Up Against It - M. J. Locke [114]
Soon his waveware gave him an alert. He spotted the restaurant Vivian had told him about, Portia’s Mess. It looked rather nondescript, other than the big lighted sign, as if someone’s house had been converted. He stepped inside. Six small tables crowded the room, all empty. Through the open door into the kitchen, he saw two women leaning on a counter, talking. They gave him uninterested looks and went back to their conversation. On a small raised stage sat a man whose facial features and complexion were of African ancestry, but who looked so much like Vivian that Geoff knew he had to be related to her. The man had a harp between his knees and was running through some scales.
Geoff cleared his throat. The man looked up, and seemed surprised and pleased. “Ah, the bug artist!” His accent was similar to Vivian’s, a blend of Lunarian and, Geoff realized now, East African. Though he strongly resembled Vivian, he seemed taller and leaner. Geoff recalled her mentioning she had a brother.
“My twin told me about you,” he said. “She said you might come here looking for her. Geoff, is it?”
“That’s right.”
“Gabriel Thondu wa Macharia na Briggs. Waĩthĩra’s brother. Call me Thondu.” He stuck out his hand, and Geoff brushed palms with him. Though quite lean and muscular otherwise, he had a bit of a belly, which Geoff caught a glimpse of when he sat back. Like his sister, he had prominent cheekbones; dark, close-cropped auburn hair; and large dark eyes. He was disconcertingly attractive.
“Waĩthĩra?” Geoff repeated.
Thondu’s lips quirked at him, and his eyebrows went up. He was irritated; Geoff knew the look well. “Vivian, her given name. Waĩthĩra, after her grandmother. Briggs after her mother, Macharia after her father. If you must know.”
“Oh, sorry.” Geoff felt his face warm. He said, “She told me I could come here for help.”
“Ah yes! I have been seeing the reports. Bone dancers, is it? Nice trick, that. But it appears they have gotten somehow … out of hand.” It was not a question. Geoff felt his face warm.
“Something like that. Where is she? I need to talk to her.”
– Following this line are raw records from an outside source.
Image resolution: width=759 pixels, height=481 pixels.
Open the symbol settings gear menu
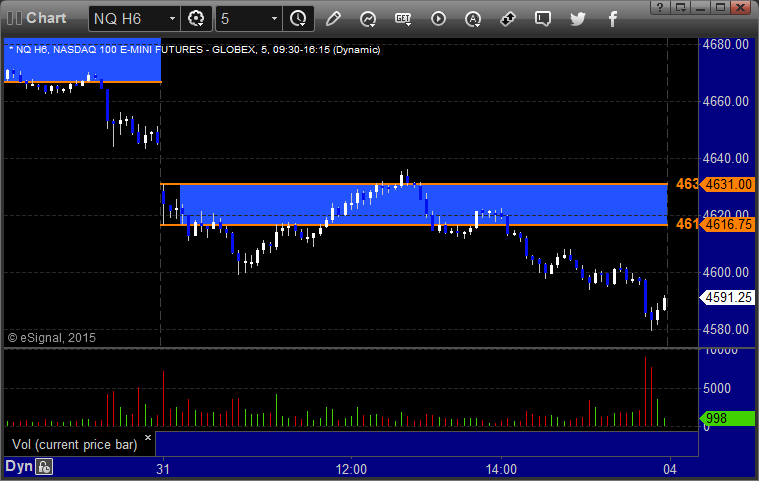pyautogui.click(x=196, y=19)
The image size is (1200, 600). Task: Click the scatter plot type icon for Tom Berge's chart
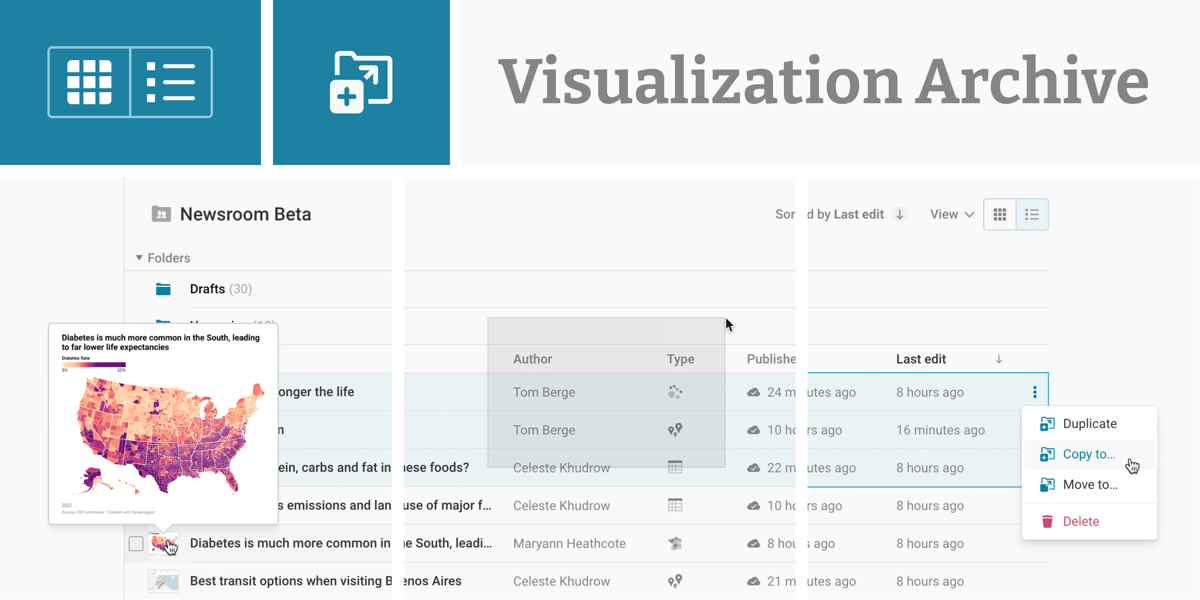pos(675,392)
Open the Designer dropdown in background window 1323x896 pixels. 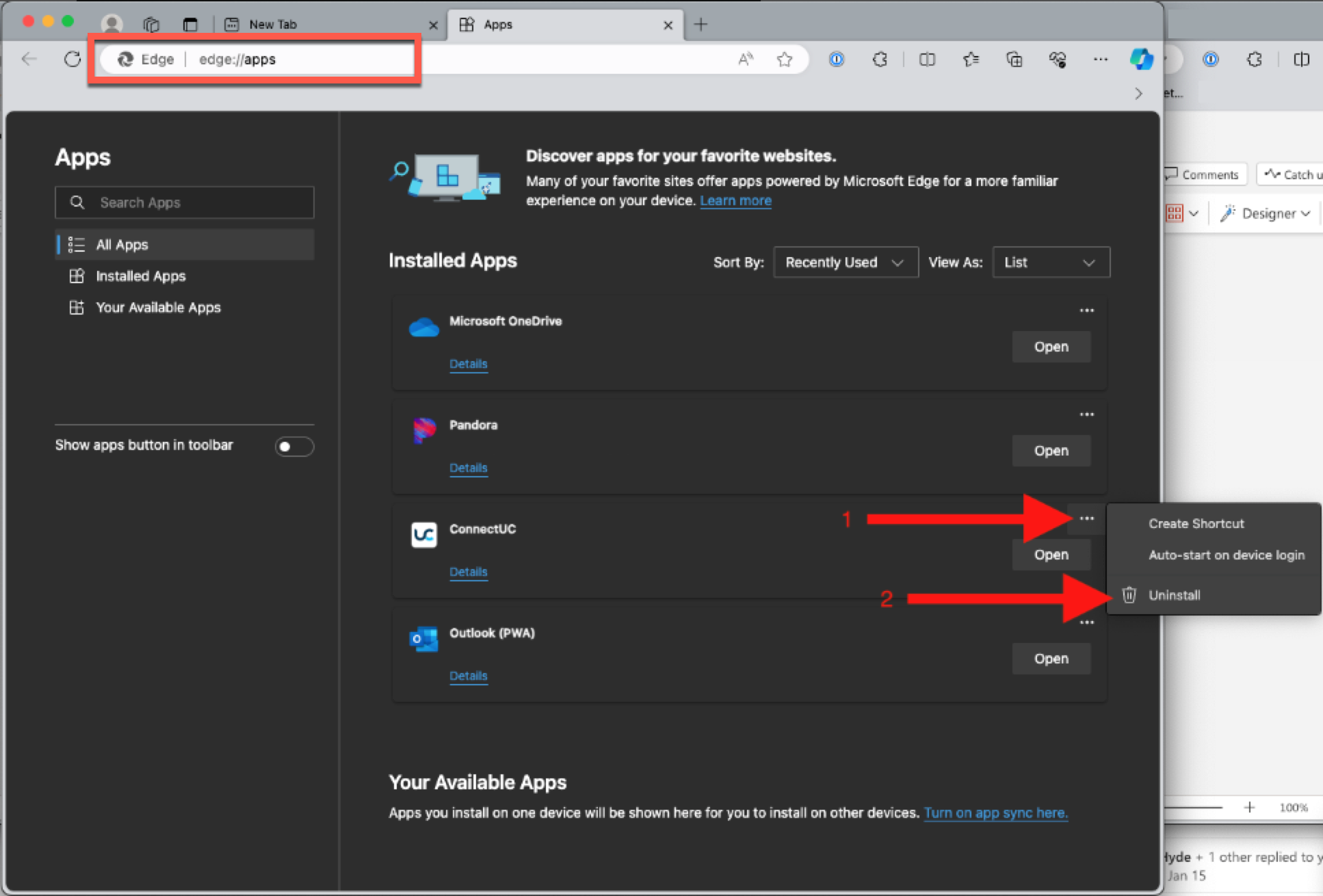coord(1267,213)
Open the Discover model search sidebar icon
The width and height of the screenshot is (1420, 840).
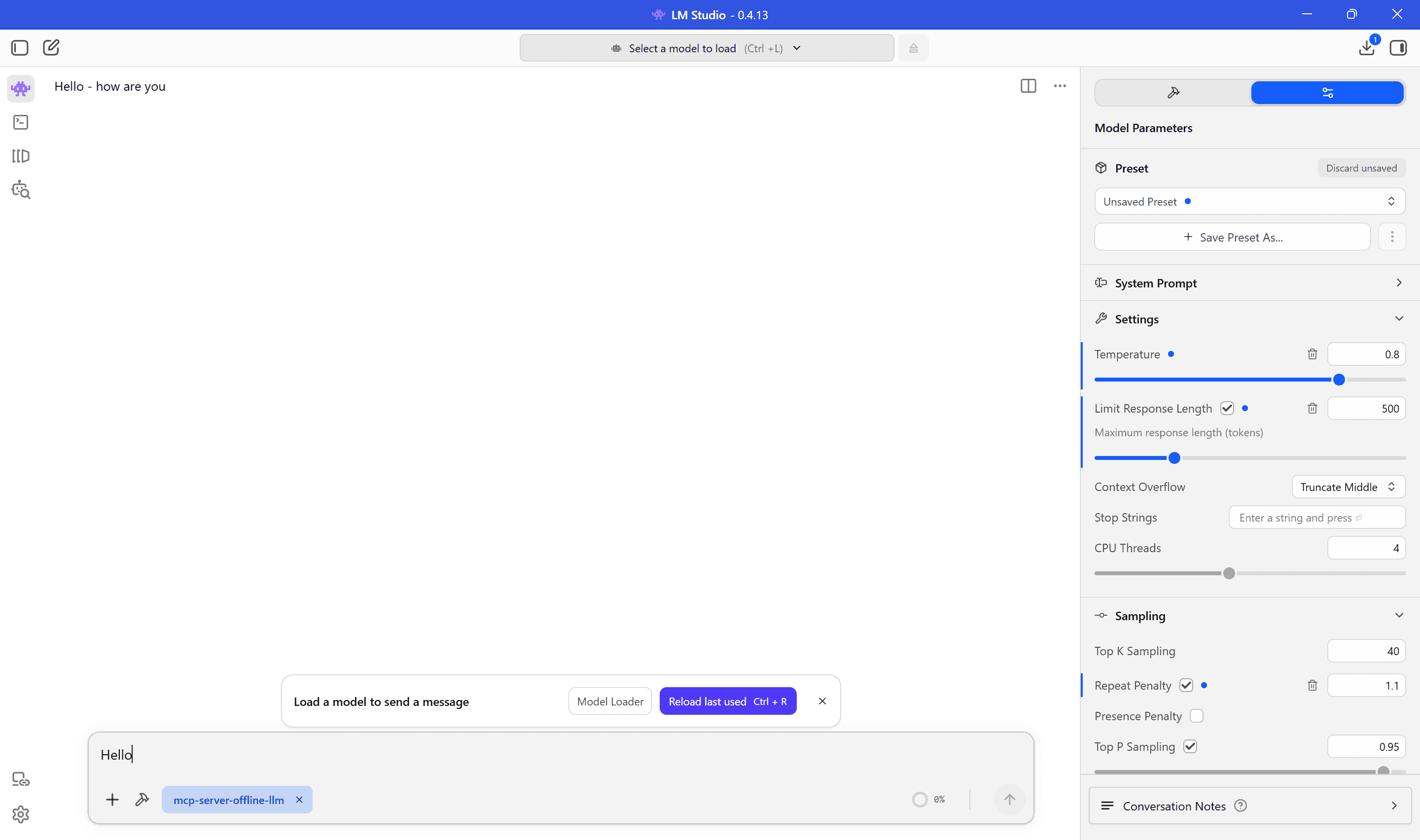click(21, 190)
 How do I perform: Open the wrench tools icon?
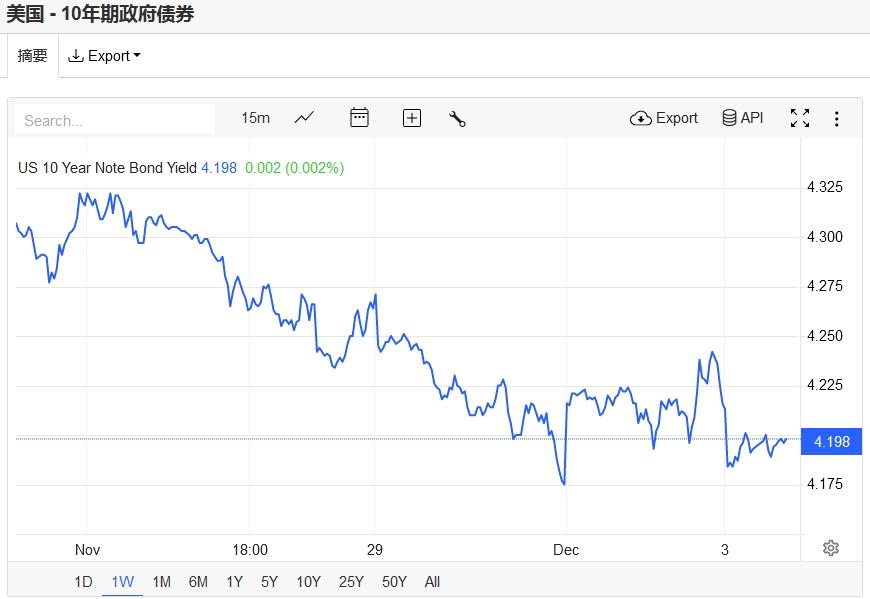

“She is unavailable. But we have been expecting you. Follow me.” Thondu took him out of the restaurant, through an alley, and into a back hallway. At the end of it, a large woman whose body was covered in gleaming scales searched Geoff, and then allowed him to enter the place she guarded. Geoff could not tell whether the scales were clothing or her skin. They seemed to be skin. Which meant other than jeweled coverings for her nipples, and a jeweled patch covering her pubic area—if they were coverings, and not more scales—she was completely naked. He tried not to stare, and failed. An urgent erection pressed against his jeans. He hoped no one would notice.
Geoff had been expecting another tiny room—Zekeston was a warren of cramped passages and small crannies—but the door Jeweled Scale Woman was guarding slid open into a section of Kukuyoshi he had never seen before. Geoff looked around and whistled sharply, impressed. The noise startled a flock of song birds, which scattered into the air nearby.
He had read about temperate rain forests, and this appeared to be one. This park’s footprint was a relatively narrow slice of space—only room for a dozen or so big trees, and maybe a handful of smaller ones—but it was very tall. Its bottom level, where he stood, near the roots of a massive cedar, was only a few levels up from Zekeston’s lowest story. Its upper reaches—it was hard to see through the mists—but clearly they rose many levels. A third of the way to the Hub, even, though this wasn’t a spokeway. At least not an official one. Vines draped from the trees’ branches; mists scudded past, obscuring boulders, birds, and ground squirrels.